Sono molto onorato di poter partecipare all’incontro, che il Meeting di Rimini ha organizzato, assieme a due colonne di testimonianza del processo di pace e di conciliazione nei loro Paesi: il cardinale Dieudonné Nzapalainga e il patriarca latino di Gerusalemme Pierbattista Pizzaballa. 

Il titolo poi dell’incontro (“Artigiani di pace, la passione di conciliare”) è molto stimolante col suo richiamo a tre esperienze decisive per la vita dell’uomo, e per la storia: l’esperienza della pace, l’esperienza del processo di conciliazione e l’esperienza del lavoro, della responsabilità.  Sono queste tre esperienze che ritroviamo nell’uomo Gesù di Nazareth. Non nel Verbo, nel Figlio, ma nel Verbo incarnato, nel Figlio fatto uomo. Nell’eternità infatti non ci sarà la pace, non ci sarà il perdono, e nemmeno la misericordia. Nell’eternità non lavoreremo per la conciliazione. Queste esperienze sono necessarie all’homo viator, all’uomo in cammino per i sentieri della storia. 



Per questo devono essere esperienze, cioè eventi che entrano nella vita dell’uomo e la cambiano. Don Giussani nel suo intervento a Roma a conclusione dell’ultimo grande simposio dei movimenti ecclesiali con Papa Giovanni Paolo II in Piazza San Pietro nel 1998, disse che la misericordia è l’ultima parola anche nelle più drammatiche, violente, tragiche pagine della storia. 



L’esperienza della pace e della conciliazione vince la paura e l’esperienza del perdono vince la disperazione. Per questo è necessario viverle queste esperienze, e non appena enunciarle, o annunciarle come necessarie. Non basta parlarne, anzi quando si parla tanto di qualcosa, normalmente è perché questa cosa è assente. C’è addirittura un salmo, il 119, in cui il povero salmista si lamenta di questo paradosso: “Io sono per la pace, ma quando ne parlo, essi vogliono la guerra”.

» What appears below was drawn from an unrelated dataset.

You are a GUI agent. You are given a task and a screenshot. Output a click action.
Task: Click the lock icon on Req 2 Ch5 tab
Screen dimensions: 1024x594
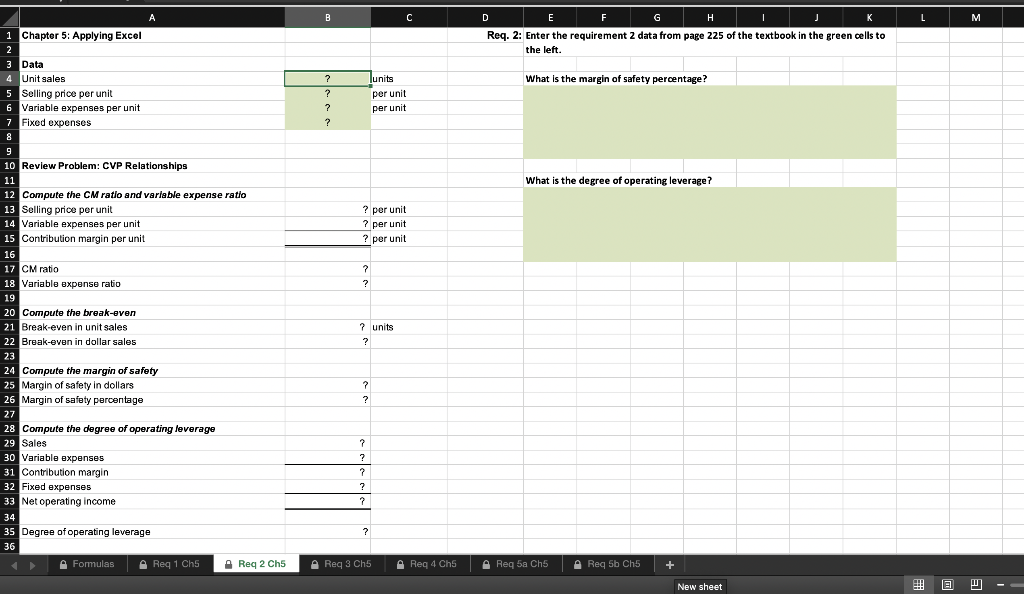click(x=227, y=563)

Durante la Settimana Santa è mia abitudine passare del tempo nel confessionale della Cattedrale. Quest’anno la fatica maggiore con cui i penitenti si scontravano era il trovarsi senza forze nel respingere la violenza, l’odio, che sentivano premere alle porte del loro cuore. E mi ha molto commosso che il perdono, più che le mie pur giuste parole, fosse un’esperienza di liberazione per loro. Quanti pianti liberatori ho sentito, e che mi hanno coinvolto! 



La pace assieme al perdono è il dono che Gesù risorto dà ai Suoi perché lo diffondano. Perciò vanno domandati, poi riconosciuti come tali e accolti. Pace e riconciliazione, che riguardano i rapporti tra gli uomini, sono dunque anche frutto della libertà in azione. Mi pare molto azzeccato il termine “artigiano”, perché l’artigiano è un uomo libero, che partecipa con passione di tutto il processo fino al prodotto finale. E gli artigiani medioevali non mettevano la loro firma nei loro prodotti, neanche nei capolavori artistici, perché erano coscienti che l’arte era loro data per lasciare il mondo un po’ migliore. Anche noi abbiamo bisogno oggi di questi artigiani. Abbiamo bisogno di vedere artigiani di pace e di riconciliazione in azione, per supportare la speranza in noi e suscitarle nei nostri fratelli uomini.